A number of strategies have been developed to control root-knot nematode in crop production, including the use of chemical and biological nematicides. Chemical nematicides are effective in most cases, but they create environmental pollution and can be toxic to humans (El-Alfy and Schlenk, 2002). Therefore, the development of alternative methods such as biological control is of great importance. Among biological control measures is the use of nematophagous fungi because these fungi have the ability to trap or hyperparasitize the nematodes (Huang et al., 2004). For example, the egg-parasitic fungi Paecilomyces sp. (Khan et al., 2004) and Pochonia sp. (Tikhonov et al., 2002) can infect nematode eggs and repress the hatching of juveniles, thereby reducing nematode populations. Although egg-parasitic fungi could be used for biological control of root-knot nematode, only a limited number of fungal control agents are commercially available (Kerry, 1997). Most importantly, some species of control agents are not safe to human health. For example, Paecilomyces spp. has been reported to be involved in onychomycoses (Hilmioglu-Polat et al., 2005). The fungus Paecilomyces lilacinus causes hyalohyphomycosis in renal transplant patients (Castro et al., 1990). Therefore, more effective strategies for the control of M. incognita are needed.

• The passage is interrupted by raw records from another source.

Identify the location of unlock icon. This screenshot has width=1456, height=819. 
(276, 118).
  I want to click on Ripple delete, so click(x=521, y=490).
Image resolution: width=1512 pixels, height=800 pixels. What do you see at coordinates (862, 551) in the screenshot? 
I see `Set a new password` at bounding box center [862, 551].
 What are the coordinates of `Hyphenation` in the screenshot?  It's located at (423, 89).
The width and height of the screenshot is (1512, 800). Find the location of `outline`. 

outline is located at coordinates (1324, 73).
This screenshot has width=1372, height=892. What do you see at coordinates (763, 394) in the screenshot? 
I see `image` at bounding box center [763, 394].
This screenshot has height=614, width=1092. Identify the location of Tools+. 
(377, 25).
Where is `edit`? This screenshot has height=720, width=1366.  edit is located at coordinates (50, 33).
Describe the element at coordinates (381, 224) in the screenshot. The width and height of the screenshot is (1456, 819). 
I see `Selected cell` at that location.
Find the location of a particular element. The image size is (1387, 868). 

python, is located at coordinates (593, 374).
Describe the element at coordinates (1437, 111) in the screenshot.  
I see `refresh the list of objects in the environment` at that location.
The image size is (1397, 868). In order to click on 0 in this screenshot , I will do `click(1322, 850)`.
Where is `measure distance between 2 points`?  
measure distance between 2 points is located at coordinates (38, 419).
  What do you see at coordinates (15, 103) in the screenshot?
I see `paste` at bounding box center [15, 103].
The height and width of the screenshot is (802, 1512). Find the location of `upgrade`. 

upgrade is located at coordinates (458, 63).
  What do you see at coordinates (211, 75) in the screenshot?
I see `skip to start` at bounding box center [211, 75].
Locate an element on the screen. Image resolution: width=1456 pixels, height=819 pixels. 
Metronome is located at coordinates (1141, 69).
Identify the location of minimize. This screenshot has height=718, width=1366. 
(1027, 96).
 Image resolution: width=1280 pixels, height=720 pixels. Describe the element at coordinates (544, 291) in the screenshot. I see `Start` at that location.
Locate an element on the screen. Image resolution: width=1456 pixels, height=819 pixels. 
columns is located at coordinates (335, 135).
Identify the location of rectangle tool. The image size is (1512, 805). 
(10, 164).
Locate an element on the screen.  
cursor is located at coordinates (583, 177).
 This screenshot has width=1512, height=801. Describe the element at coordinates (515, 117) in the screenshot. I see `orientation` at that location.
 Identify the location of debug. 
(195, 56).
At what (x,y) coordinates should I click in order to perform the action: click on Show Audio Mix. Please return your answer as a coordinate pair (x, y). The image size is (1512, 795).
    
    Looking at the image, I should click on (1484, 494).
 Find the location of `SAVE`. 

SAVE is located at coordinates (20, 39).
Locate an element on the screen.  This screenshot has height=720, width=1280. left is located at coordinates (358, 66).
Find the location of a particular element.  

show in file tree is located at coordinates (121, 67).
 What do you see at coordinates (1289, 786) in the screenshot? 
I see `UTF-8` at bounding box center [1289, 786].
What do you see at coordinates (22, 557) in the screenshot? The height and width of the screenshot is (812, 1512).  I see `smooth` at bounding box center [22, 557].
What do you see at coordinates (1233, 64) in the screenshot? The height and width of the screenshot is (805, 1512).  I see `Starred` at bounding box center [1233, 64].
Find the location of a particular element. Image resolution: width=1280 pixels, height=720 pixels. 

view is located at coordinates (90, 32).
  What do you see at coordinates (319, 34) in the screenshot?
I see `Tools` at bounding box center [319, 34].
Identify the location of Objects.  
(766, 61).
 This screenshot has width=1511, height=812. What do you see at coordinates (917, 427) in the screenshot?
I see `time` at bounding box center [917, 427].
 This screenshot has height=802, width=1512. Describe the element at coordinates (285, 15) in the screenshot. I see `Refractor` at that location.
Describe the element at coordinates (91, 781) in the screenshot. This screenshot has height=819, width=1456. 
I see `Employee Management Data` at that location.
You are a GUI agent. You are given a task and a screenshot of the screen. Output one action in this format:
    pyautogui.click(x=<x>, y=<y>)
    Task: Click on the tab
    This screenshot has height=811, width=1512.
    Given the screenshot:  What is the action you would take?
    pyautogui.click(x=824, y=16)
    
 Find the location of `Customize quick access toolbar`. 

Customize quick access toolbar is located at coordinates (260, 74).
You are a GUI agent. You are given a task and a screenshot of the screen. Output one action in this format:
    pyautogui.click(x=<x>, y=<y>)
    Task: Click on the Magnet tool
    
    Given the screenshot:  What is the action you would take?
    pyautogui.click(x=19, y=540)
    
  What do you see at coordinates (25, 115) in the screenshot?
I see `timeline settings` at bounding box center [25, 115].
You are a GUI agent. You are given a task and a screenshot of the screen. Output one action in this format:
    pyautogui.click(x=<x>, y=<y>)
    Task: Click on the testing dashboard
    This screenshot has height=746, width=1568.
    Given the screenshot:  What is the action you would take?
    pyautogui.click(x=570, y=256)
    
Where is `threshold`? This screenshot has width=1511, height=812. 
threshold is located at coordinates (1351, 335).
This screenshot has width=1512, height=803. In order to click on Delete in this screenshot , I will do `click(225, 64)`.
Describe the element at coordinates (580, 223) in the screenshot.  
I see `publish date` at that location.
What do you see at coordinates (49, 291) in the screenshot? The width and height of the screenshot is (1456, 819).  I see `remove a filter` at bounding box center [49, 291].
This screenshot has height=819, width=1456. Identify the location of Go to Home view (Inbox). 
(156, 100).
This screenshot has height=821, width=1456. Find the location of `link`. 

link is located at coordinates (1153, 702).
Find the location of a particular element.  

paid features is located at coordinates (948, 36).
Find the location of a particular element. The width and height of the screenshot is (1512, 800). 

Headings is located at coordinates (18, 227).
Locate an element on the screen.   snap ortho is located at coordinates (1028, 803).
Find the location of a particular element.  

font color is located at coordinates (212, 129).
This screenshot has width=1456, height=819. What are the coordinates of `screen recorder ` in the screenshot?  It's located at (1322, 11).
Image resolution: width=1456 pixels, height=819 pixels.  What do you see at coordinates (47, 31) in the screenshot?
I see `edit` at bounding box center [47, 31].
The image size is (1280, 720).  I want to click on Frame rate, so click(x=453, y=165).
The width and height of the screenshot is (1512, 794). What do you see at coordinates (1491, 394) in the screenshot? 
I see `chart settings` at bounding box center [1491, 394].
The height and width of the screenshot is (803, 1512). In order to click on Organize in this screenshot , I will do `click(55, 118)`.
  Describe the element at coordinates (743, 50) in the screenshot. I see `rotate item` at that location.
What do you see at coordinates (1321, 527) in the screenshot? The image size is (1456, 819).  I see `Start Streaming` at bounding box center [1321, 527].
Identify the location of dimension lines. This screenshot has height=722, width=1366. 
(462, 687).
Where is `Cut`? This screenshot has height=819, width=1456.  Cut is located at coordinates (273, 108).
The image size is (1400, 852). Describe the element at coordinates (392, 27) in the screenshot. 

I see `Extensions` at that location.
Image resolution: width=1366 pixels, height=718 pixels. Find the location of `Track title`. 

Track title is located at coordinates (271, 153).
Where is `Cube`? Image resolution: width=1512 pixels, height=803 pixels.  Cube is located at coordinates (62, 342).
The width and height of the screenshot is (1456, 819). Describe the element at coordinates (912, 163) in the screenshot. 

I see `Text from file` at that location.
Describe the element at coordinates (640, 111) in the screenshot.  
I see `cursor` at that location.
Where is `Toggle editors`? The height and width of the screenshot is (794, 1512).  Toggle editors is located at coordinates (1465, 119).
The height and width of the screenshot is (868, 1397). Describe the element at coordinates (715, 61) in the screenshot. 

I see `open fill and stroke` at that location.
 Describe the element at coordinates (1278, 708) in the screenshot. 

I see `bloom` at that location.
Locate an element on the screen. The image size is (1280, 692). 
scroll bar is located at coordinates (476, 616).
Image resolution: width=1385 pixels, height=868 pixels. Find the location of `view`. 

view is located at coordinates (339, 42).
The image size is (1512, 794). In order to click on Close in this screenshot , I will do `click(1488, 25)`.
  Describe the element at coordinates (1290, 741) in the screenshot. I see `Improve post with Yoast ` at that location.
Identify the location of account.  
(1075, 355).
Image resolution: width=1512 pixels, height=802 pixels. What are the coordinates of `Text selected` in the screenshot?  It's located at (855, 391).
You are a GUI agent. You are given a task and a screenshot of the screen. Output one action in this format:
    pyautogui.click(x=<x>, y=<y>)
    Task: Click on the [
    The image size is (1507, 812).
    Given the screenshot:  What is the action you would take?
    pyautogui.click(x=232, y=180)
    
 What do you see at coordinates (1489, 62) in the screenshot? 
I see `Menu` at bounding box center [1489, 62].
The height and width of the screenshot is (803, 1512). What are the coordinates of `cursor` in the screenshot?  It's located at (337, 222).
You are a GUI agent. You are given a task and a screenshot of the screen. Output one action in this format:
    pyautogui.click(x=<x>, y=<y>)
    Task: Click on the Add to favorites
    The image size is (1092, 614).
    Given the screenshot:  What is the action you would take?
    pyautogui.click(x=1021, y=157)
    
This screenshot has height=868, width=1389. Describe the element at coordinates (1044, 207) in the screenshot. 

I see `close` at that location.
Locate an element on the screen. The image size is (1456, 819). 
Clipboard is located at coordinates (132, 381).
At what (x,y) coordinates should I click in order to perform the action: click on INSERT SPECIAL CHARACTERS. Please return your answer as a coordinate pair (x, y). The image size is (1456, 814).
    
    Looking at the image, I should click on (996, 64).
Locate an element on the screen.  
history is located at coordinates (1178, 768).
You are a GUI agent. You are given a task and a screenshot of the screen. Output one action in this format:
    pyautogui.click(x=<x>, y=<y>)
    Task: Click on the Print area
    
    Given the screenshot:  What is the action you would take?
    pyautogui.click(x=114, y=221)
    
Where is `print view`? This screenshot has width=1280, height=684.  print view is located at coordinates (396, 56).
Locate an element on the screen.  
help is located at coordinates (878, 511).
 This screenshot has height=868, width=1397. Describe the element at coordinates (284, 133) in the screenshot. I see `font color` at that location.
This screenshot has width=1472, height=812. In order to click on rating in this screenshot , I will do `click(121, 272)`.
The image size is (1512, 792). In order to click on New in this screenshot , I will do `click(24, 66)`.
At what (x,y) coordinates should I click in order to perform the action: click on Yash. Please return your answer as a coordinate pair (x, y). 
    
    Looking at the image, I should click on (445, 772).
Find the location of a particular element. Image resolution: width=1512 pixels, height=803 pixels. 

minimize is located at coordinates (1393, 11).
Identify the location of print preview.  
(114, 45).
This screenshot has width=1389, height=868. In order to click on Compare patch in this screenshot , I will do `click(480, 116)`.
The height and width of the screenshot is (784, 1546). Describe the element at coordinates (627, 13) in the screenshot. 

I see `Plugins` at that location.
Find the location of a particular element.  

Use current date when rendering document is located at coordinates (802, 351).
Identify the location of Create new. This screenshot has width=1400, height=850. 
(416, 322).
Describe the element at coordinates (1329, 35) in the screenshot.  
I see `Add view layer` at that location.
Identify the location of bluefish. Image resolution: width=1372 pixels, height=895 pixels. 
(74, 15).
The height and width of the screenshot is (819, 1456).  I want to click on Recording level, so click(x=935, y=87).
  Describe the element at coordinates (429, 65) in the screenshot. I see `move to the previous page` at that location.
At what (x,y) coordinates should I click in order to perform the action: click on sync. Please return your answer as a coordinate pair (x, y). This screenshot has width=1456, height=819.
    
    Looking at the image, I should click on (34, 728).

Trichoderma spp. is a class of fungi widely distributed in soil and active mycoparasites, and the fungi have been considered for biocontrol of foliar (Mora and Earle, 2001) and soil-borne diseases (Larralde-corona et al., 2008, Monga, 2012). Among the antagonisms, Trichoderma harzianum can provide excellent control (Sharon et al., 2001), and it is viewed as a strong contender for the development of bio-control agents to control some plant diseases in vitro and fields. Some bio-control agents have been broadly used in the United State and Israel (Elad, 2000, Alessandro et al., 2012), and attempts have been made to use Trichoderma spp. to control plant parasitic nematodes. T. harzianum is one of the bio-agents effective for the management of the citrus nematode (Sharon et al., 2001). Trichoderma longibrachiatum has been shown to have a strong parasitic and lethal effect on the cysts of Heterodera avenae in vitro (Zhang et al., 2014a). Also, AL-Shammari et al. (2013) revealed that T. longibrachiatum and Mortierella alpina can be used as a bio-agent for the sustainable management of root-knot nematodes on selected crops. Several factors may limit the efficacy of fungal bio-control agents, including temperature, moisture, texture and structure of soil, nematode density and multiplication, and fungal isolates (Kerry, 1997). However, there is little information available on the effectiveness of using Trichoderma spp. to control plant parasitic nematodes, and specially lack of knowledge about the process of T. longibrachiatum in the control of M. incognita second stage juveniles. In the present study, we used both laboratory and greenhouse experiments to (i) evaluate the ability and effectiveness of T. longibrachiatum in the control of M. incognita second stage juveniles, and (ii) determine the probable mechanism with which T. longibrachiatum functions against the second stage juveniles of M. incognita.